I’ve found that it often takes a while for a poem to circulate, let alone a whole collection getting its feet under itself. “Young” poets are often in their 30s and 40s, and books languish with low sales, years between second printings (if the book is lucky enough for a second print). Poetry, for a number of reasons not relevant here, has gotten somewhat of a bad reputation as the activities of depressives, wimps, or the self-absorbed. While I’m sure there are depressives, wimps, and self-absorbed poets out there, some of our greatest poems are, in essence, hymns; they are praises to the small and the great of our lives. See the work of Ilya Kaminski, for example, in his collection Dancing in Odessa. While he doesn’t shy away from tragedy or flinch when recalling brutality, the poems are, strangely at times, expositions in the human ability to love and persevere regardless of the external circumstances. This is but one example of some poetry that refuses to buckle. Instead, the poems witness without despair. It’s powerful stuff and not the “Woe is me” so many readers expect from their verse.

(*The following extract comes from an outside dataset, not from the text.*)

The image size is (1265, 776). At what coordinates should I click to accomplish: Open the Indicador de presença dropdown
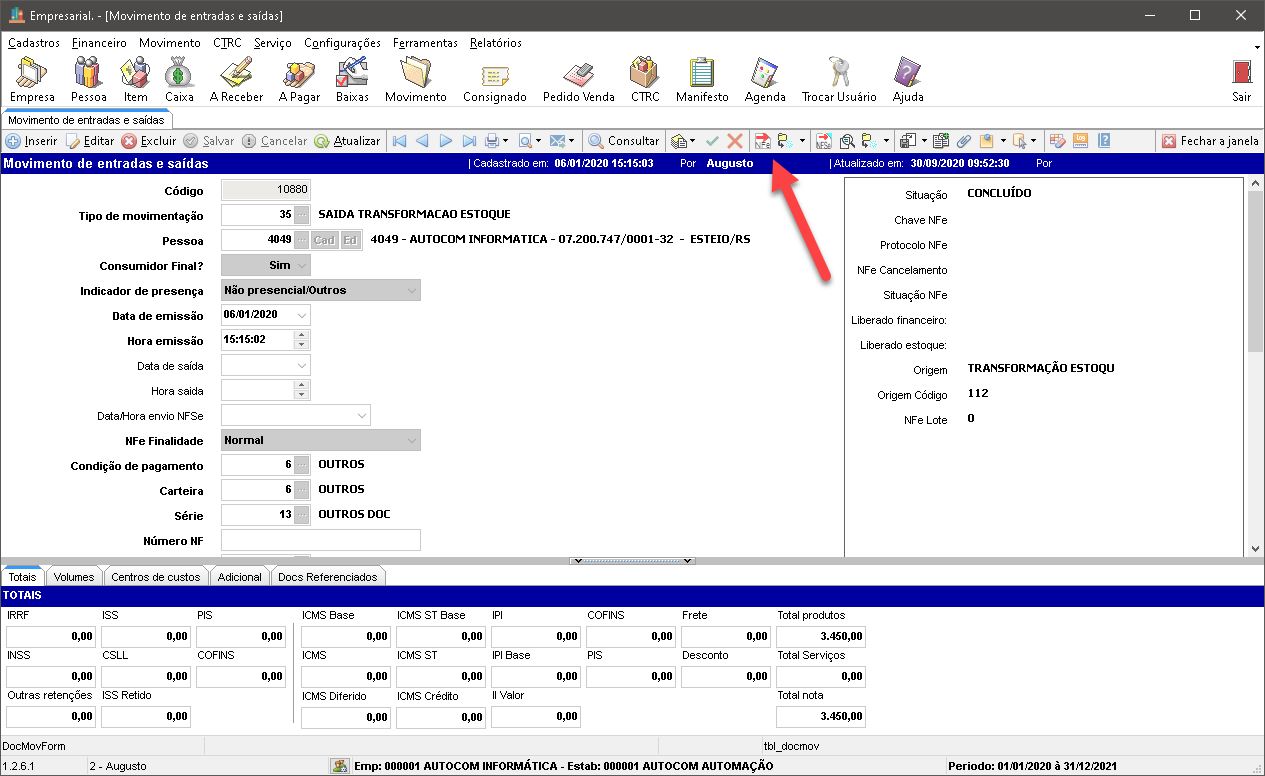pos(411,290)
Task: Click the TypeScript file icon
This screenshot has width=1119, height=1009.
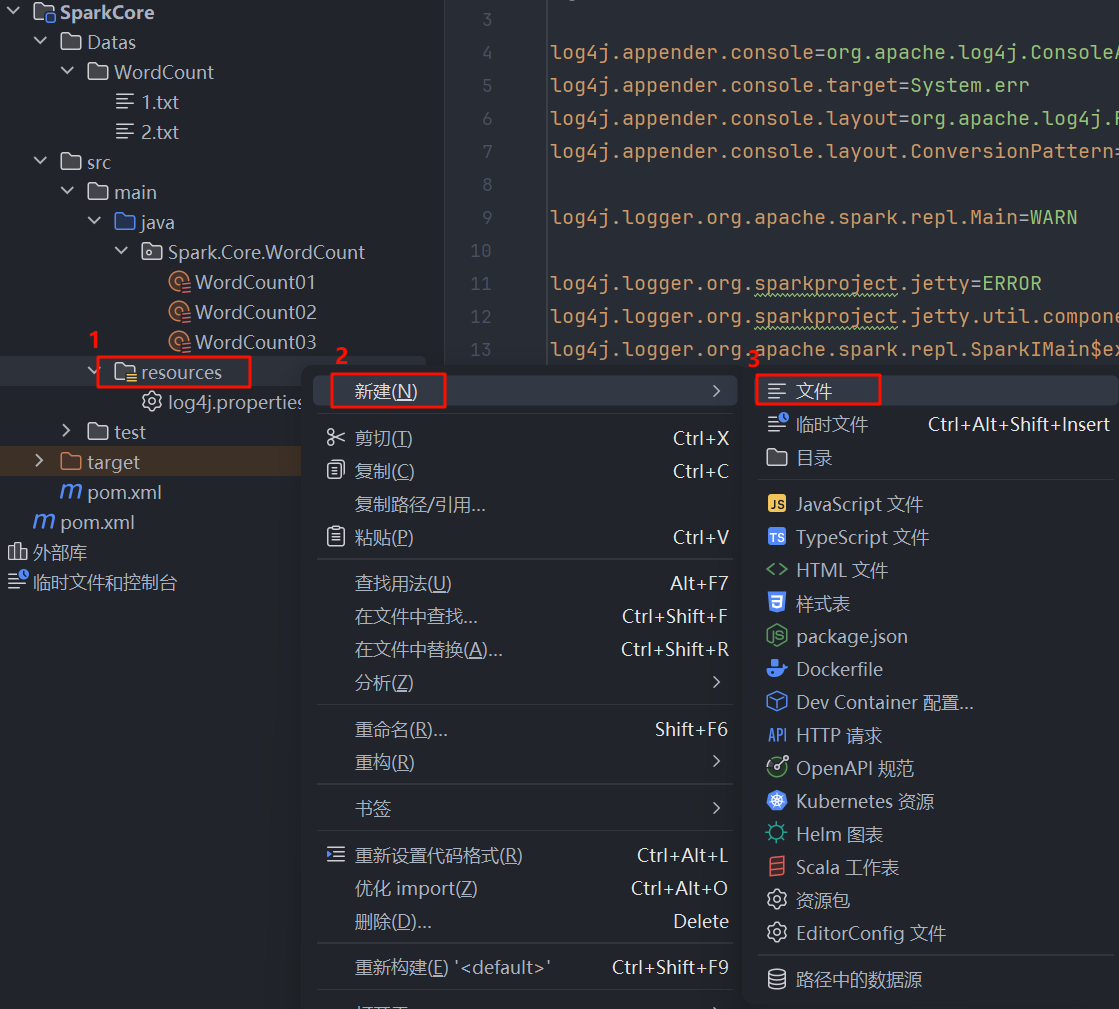Action: click(x=777, y=537)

On the wimpfront: False. I have seen poets fight. Some of them are good at it. Scarier yet, many of those who are good at it, enjoy doing it. But that’s neither here nor there. Consider a better form of non-wimp in Frederico Garcia Lorca who, for debatable motives, was executed in Spain. Or Russian poet Osip Mandelstam who was arrested twice by Soviet forces and ultimately died in a transit camp where he was being held for “counter-revolutionary activities.” Here’s a fragment of an untitled poem from 1937, a year before his death:
You’re still alive, you’re not alone yet—
she’s still beside you, with her empty hands,
and a joy reaches you both across immense plains
through mists and hunger and flying snow.
Opulent poverty, regal indigence!
Live in it calmly, be at peace.
Blessed are these days, these nights,
and innocent is the labor’s singing sweetness.

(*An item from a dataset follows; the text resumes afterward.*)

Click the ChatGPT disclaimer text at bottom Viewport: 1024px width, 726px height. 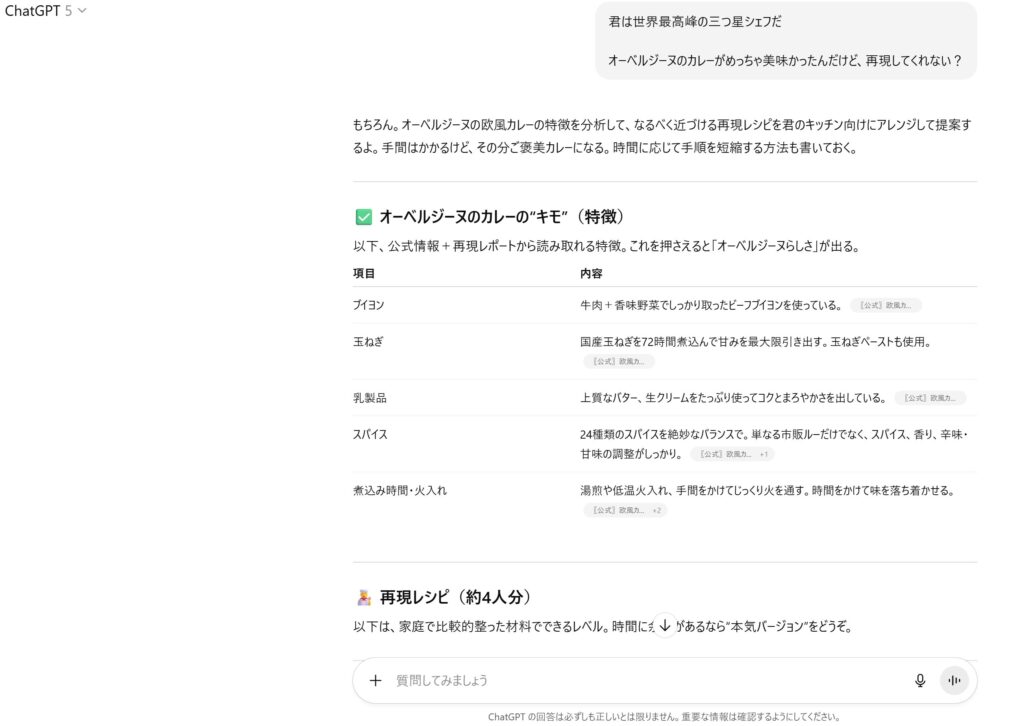pos(664,716)
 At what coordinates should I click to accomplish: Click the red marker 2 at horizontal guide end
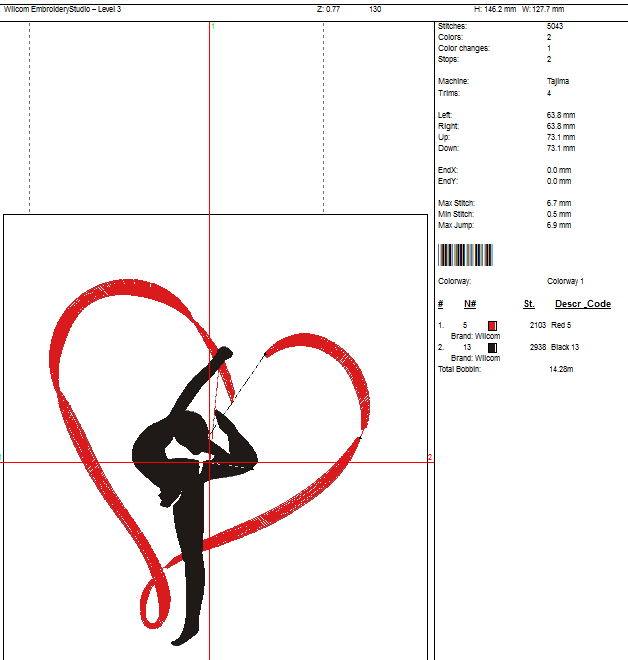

Miserable is the man who runs from a dog
in his shadow, whom a wind reaps at the knees,
and poor the one who holds out his rag of life
to beg mercy of a shadow.
Translated from Russian by Clarence Brown and W.S. Merwin, the poem captures the desperation of the speaker’s plight while balancing the hope found in the speaker’s female companion’s “empty hands.” Definitely a not-wimp.
As for self-absorption, well, that’s endemic, and you can hardly blame poets alone for a flaw such as this.

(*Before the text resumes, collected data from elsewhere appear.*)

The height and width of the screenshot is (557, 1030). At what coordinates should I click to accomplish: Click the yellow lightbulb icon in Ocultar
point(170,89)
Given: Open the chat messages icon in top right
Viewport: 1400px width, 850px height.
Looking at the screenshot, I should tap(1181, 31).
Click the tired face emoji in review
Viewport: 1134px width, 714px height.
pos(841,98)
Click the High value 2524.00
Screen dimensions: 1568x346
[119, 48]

This brief take is, of course, not meant to be comprehensive. Nor is it meant to be taken too seriously. My main hope is that we can scrap the whole high school memorization of a Shakespeare sonnet forced upon us by well-meaning but ill-informed teachers. Poetry can be a vital energy for our aesthetic and moral development; it can slow us down long enough to see the poetry in our lives, in the grind of the predawn garbage truck, in the call of a far-off dog barking down the moon.